De rechtbank acht het, gelet op hetgeen daaromtrent door de man is
gesteld, redelijk en billijk om te rekenen met een bedrag van ƒ 3.600,=
per jaar aan verwervingskosten.
Rekeninghoudend met het vorenstaande resteert een netto maandinkomen
van ƒ 5.307,95.
In mindering daarop strekken de navolgende lasten: -het ABW-normbedrag
voor een alleenstaande van ƒ 1.304,48 per maand; -de hypotheekrente van
ƒ 1.325,= per maand; hierbij is rekening gehouden met de rente die man
dient te voldoen nadat de hypotheek is verhoogd als bovenbedoeld; -de
overige eigenaarslasten welke de rechtbank, gelet op het daartoe
aangevoerde, stelt op ƒ 260,= per maand; -de ziektekostendekking van ƒ
27,70 per maand; -de verwervingskosten van ƒ 300,= per maand; -de
kosten van de omgangsregeling, welke gelet op de frequentie daarvan
worden gesteld op ƒ 20,= per maand.
De rechtbank houdt geen rekening met de aflossing van de op de woning
rustende hypotheek, nu dat een vermogensvormende werking heeft en er
bij het wel meenemen hiervan geen sprake meer zou zijn van redelijke
woonlasten, gelet op het inkomen van de man.
Evenmin wordt rekening gehouden met de door de man opgevoerde
autokosten, nu is gebleken dat de door hem te rijden zakelijke
kilometers door zijn werkgever worden vergoed.

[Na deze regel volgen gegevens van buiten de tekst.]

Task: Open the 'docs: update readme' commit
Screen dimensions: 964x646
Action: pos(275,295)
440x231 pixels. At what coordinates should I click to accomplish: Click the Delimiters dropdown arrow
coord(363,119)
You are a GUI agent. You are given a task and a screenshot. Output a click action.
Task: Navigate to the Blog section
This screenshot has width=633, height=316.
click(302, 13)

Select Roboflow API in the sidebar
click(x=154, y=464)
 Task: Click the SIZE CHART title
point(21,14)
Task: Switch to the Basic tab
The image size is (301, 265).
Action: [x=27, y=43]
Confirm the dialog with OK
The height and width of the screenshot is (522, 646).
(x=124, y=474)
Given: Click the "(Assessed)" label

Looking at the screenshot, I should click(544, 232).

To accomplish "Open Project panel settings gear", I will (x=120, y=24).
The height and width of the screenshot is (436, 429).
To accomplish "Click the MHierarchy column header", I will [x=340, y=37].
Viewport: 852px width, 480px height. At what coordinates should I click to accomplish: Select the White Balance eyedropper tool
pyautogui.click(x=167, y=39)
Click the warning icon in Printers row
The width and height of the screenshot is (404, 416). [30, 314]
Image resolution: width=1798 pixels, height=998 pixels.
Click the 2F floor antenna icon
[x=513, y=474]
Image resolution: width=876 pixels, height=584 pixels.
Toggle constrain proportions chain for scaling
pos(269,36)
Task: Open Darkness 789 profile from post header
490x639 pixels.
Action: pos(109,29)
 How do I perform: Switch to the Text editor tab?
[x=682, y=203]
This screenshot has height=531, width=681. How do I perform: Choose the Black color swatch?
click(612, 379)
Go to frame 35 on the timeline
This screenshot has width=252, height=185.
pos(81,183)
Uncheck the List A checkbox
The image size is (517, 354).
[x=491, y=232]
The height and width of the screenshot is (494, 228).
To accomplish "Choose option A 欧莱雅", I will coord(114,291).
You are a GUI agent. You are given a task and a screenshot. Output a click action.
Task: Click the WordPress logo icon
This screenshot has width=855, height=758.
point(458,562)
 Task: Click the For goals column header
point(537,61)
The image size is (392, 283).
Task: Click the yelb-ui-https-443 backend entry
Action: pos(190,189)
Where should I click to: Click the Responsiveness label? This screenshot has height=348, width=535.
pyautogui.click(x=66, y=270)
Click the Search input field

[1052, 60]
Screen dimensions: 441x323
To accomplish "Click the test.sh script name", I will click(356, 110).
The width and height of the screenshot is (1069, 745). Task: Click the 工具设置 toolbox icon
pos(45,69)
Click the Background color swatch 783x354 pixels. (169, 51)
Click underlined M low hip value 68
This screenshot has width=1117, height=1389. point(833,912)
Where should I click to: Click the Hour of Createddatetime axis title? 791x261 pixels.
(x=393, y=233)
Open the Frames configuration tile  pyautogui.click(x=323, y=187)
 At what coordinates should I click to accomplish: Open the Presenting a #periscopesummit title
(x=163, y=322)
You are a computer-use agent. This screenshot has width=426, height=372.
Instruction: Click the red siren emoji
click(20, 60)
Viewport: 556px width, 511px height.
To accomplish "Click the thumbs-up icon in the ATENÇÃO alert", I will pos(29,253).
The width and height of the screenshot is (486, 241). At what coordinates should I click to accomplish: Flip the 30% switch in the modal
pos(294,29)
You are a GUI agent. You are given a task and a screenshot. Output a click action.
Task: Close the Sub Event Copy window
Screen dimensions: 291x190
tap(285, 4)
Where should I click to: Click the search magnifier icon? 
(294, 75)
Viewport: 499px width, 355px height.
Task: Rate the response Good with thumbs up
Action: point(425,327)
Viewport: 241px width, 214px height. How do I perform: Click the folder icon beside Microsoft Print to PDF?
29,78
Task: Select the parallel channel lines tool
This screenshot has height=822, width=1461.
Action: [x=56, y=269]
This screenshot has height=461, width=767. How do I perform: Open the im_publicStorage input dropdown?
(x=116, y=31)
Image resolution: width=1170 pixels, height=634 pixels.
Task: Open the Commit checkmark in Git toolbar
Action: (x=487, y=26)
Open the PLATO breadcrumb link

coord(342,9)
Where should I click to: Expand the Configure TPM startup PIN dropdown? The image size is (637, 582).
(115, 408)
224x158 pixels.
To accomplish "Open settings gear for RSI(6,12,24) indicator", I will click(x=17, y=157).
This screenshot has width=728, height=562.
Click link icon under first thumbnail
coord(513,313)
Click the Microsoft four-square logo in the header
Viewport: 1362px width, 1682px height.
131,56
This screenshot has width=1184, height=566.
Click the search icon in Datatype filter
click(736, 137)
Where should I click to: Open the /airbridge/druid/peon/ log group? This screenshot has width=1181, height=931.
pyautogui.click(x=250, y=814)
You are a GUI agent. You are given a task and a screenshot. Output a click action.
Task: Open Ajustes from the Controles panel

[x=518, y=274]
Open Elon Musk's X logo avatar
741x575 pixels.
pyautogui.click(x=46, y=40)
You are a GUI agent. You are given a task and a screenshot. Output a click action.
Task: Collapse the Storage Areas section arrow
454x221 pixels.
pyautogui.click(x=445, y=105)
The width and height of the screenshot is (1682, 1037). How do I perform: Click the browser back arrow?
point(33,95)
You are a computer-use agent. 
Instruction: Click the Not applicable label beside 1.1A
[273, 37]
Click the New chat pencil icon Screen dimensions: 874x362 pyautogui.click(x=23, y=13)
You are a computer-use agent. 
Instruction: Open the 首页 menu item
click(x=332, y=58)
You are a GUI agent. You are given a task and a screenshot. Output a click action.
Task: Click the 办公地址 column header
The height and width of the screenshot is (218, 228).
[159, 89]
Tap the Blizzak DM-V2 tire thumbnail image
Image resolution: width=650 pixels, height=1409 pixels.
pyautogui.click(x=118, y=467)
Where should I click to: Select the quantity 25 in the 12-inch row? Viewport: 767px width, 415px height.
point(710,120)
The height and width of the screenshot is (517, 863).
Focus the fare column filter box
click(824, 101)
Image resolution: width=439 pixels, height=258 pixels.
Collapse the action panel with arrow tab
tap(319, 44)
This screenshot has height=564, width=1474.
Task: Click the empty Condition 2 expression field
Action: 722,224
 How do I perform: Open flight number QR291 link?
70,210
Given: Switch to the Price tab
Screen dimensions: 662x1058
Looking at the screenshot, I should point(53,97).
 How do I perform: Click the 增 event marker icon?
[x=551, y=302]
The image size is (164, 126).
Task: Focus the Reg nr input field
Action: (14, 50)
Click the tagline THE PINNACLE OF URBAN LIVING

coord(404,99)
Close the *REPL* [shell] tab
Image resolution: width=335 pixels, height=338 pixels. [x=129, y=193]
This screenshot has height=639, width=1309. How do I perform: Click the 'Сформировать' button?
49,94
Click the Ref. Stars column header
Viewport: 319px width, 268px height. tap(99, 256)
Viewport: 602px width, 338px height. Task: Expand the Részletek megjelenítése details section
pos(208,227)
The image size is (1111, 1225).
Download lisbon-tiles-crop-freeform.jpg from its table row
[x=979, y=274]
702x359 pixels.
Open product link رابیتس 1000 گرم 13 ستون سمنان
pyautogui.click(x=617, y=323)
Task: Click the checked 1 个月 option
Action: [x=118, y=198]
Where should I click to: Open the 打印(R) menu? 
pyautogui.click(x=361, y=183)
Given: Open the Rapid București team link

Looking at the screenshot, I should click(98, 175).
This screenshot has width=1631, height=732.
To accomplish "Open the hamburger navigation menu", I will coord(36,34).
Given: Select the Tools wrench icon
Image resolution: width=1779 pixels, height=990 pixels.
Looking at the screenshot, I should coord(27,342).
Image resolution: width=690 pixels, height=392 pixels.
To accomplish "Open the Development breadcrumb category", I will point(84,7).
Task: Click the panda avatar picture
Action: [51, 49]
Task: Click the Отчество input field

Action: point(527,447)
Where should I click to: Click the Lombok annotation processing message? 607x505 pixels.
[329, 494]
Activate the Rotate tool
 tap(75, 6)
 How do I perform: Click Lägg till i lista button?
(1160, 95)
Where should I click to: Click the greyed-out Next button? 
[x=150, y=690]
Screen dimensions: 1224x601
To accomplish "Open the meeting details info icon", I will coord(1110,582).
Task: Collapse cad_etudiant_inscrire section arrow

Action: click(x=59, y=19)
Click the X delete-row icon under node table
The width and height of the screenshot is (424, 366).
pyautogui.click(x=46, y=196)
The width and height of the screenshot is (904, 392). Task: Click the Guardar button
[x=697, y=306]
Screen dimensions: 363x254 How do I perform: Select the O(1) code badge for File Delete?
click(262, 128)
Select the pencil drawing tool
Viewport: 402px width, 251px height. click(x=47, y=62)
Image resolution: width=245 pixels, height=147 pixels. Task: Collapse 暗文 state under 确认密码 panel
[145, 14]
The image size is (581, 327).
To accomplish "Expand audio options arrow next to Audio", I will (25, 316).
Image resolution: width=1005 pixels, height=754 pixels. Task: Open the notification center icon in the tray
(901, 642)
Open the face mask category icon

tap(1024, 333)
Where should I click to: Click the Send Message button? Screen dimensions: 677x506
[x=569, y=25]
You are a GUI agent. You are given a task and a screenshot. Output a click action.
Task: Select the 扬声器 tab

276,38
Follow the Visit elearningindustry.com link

De kosten van de studieverzekering ten behoeve van de minderjarige
worden eveneens buiten beschouwing gelaten, omdat de rechtbank van
oordeel is dat een dergelijke verzekering niet noodzakelijk is en de
kosten daarvan niet de voor alimentatie beschikbare draagkracht mag
beinvloeden.
Van de draagkracht is 60% beschikbaar voor alimentatie. Rekeninghoudend
met het door de man te behalen fiscale voordeel in verband met deze
alimentatie is hij in staat bij te dragen in de kosten van
levensonderhoud van de vrouw met een bedrag van ƒ 2.360,= per maand.
De proceskosten van de echtelieden zullen worden gecompenseerd als
hierna te melden.
De beslissing:
De rechtbank:
Spreekt uit de echtscheiding tussen partijen, op met elkaar gehuwd.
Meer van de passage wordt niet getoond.